The 2024-25 season for the Dallas Mavericks always is, and will always be remembered as the season that Nico Harrison traded Luka Doncic to the Los Angeles Lakers for Anthony Davis less than an hour before midnight on February 1.
Chatter about this shocking move has dominated sports news for months, and ever since the trade went down, the Mavericks haven't been able to escape the cloud hanging over their heads. Dallas plummeted in the standings and ended up being a play-in team just one year after making the NBA Finals, and their performance on the floor should be noted as disappointing, to say the absolute least.
Even before the Doncic trade, seemingly nothing was going right for the Mavericks outside of the stretch in which they won 14 of 17 games, and that can largely be blamed on the nonstop injuries (and even a wild locker room illness) that came their way. The Mavs were hit hard by injuries before the season even started, as both Dante Exum and Luka Doncic suffered injuries in training camp that ultimately caused setbacks ahead of the regular season.
Nico Harrison set Mavericks up for disaster by ignoring key hole
Nearly every player on the Mavs suffered some sort of serious injury this season, and while some of these injuries were just unlucky and unpredictable, such as Kyrie Irving's ACL tear, Dallas' injury problem can partially fall onto Harrison's shoulders. He decided to play with fire when it came to the team's medical department, and he got burned.
In a recent article by ESPN's Tim MacMahon, he details behind-the-scenes events that ultimately led to Harrison trading Doncic to the Lakers, and one major problem all season long was the functionality of Dallas' medical team. They weren't in sync with each other, and Harrison didn't even hire a manual therapist for the entire season.
After the Mavs lost the 2024 NBA Finals to the Boston Celtics, Harrison decided to get rid of the team's manual therapist, Casey Spangler, a few days later. Spangler was someone who Doncic was close to and appreciated, and this firing only added to the long list of Harrison firing staff members that Doncic trusted and admired.

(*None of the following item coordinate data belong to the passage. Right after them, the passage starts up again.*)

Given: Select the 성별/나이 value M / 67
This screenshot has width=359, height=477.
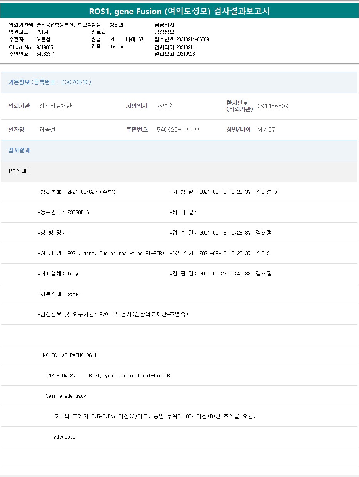Looking at the screenshot, I should click(x=266, y=130).
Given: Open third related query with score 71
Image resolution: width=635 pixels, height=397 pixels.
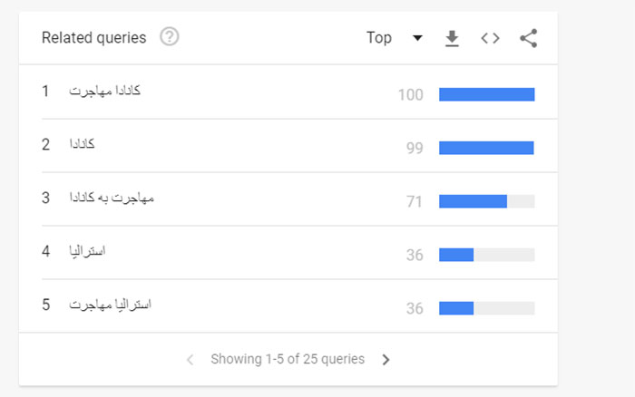Looking at the screenshot, I should click(112, 198).
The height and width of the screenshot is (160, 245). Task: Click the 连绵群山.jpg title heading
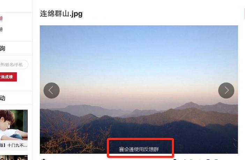point(61,14)
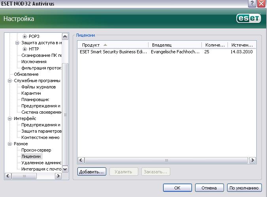
Task: Click the help question mark button
Action: (252, 4)
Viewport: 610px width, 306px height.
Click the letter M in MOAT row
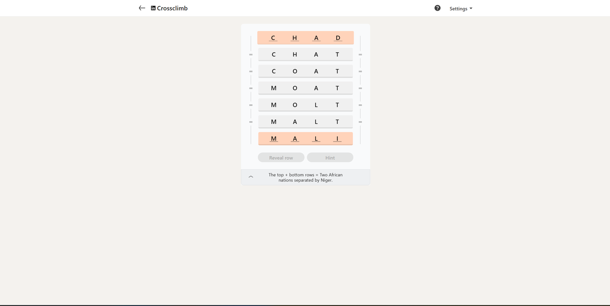(x=274, y=88)
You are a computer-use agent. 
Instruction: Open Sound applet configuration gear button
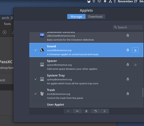(x=135, y=50)
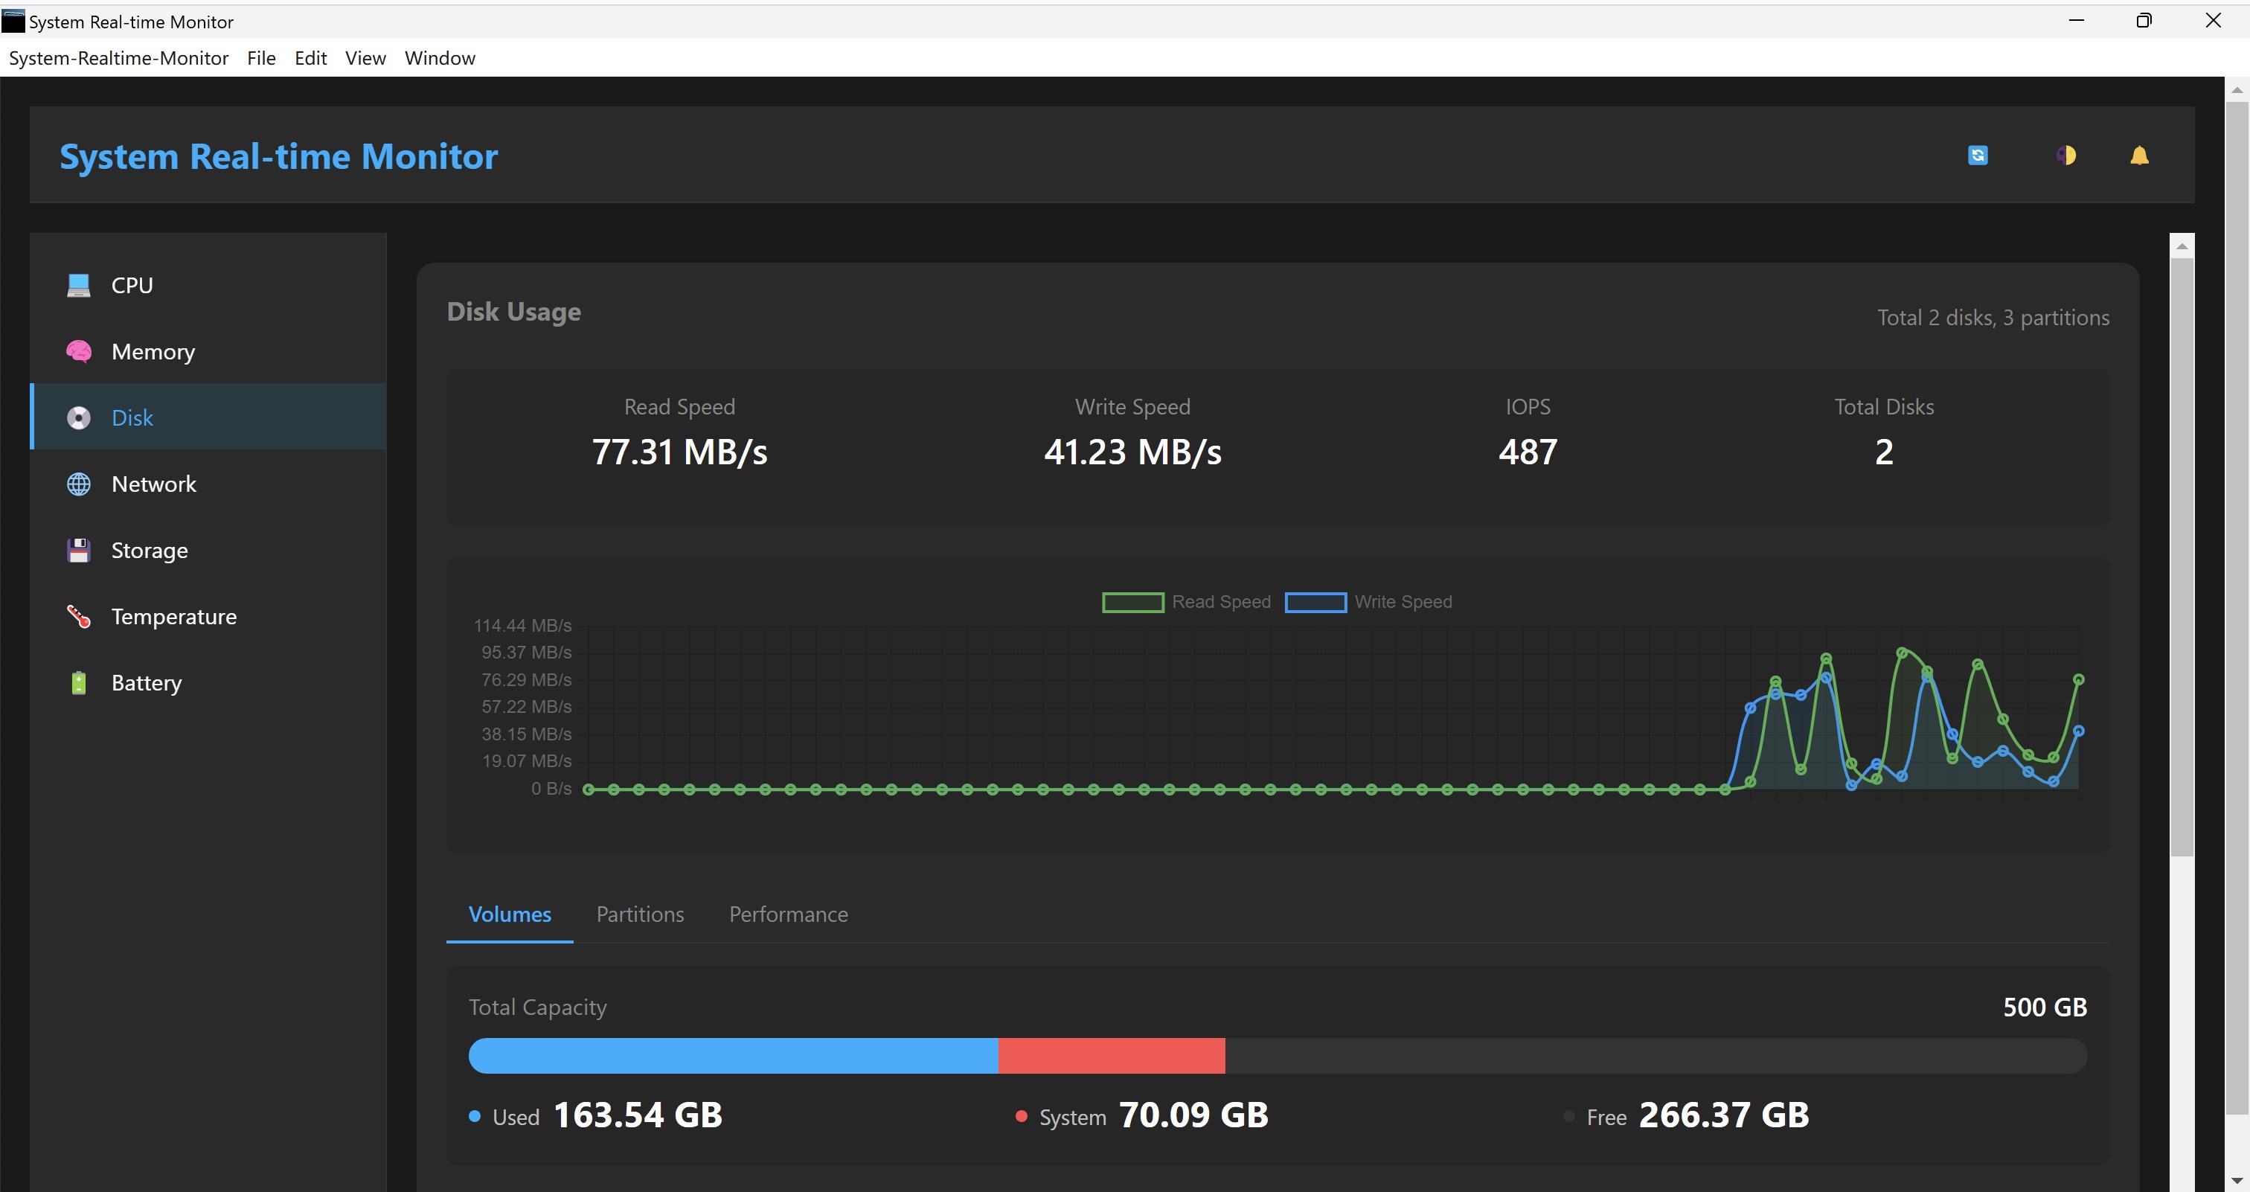Open the Window menu

click(x=439, y=58)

Rather than doing his due diligence and hiring another manual therapist, Harrison did nothing. He didn't hire anyone to replace Spangler, and things couldn't have gone worse for the Mavs in the injury department.
Players like Jaden Hardy and P.J. Washington dealt with recurring and nagging ankle injuries that would reappear at the worst times. Dallas' injury return timelines were questionable all season long, and having a manual therapist who could have worked on the players' muscles and joints would have helped these players recover more effectively while simultaneously reducing their chance of getting reinjured.
Their entire recovery and rehab process was dysfunctional, and this stood true for multiple players. Doncic's body team and Dallas' medical team were not aligned when it came to his recovery from his calf strain, as the Mavericks thought that he should have returned much sooner than Doncic's team.
Dallas' medical team also made the near-catastrophic mistake of misdiagnosing Dereck Lively II's right ankle injury. The medical team initially thought it was a sprained ankle, but after putting Lively II through a workout ahead of his anticipated return, they decided to send him in to get a CT scan. It turned out he had a stress fracture in his ankle, and he had gone through his workout with that injury present.
This mishap led to a heated altercation between two staff members, and this is just the tip of the iceberg when it comes to everything that went wrong behind closed doors this season.
On top of everything mentioned, Dallas' medical team also often gave "optimistic" return-from-injury timetables, and several times, players returned from injuries too soon, causing them to get reinjured and miss more time. Davis' eager return from injury that led to him getting hurt three quarters into his Mavs debut comes to mind first, and Harrison must find a way to fix the disaster that happened within the medical team this season.
One move that must be made is Harrison hiring a manual therapist, and he has to get things running orderly again within the medical team to give Dallas the best shot at contending once again.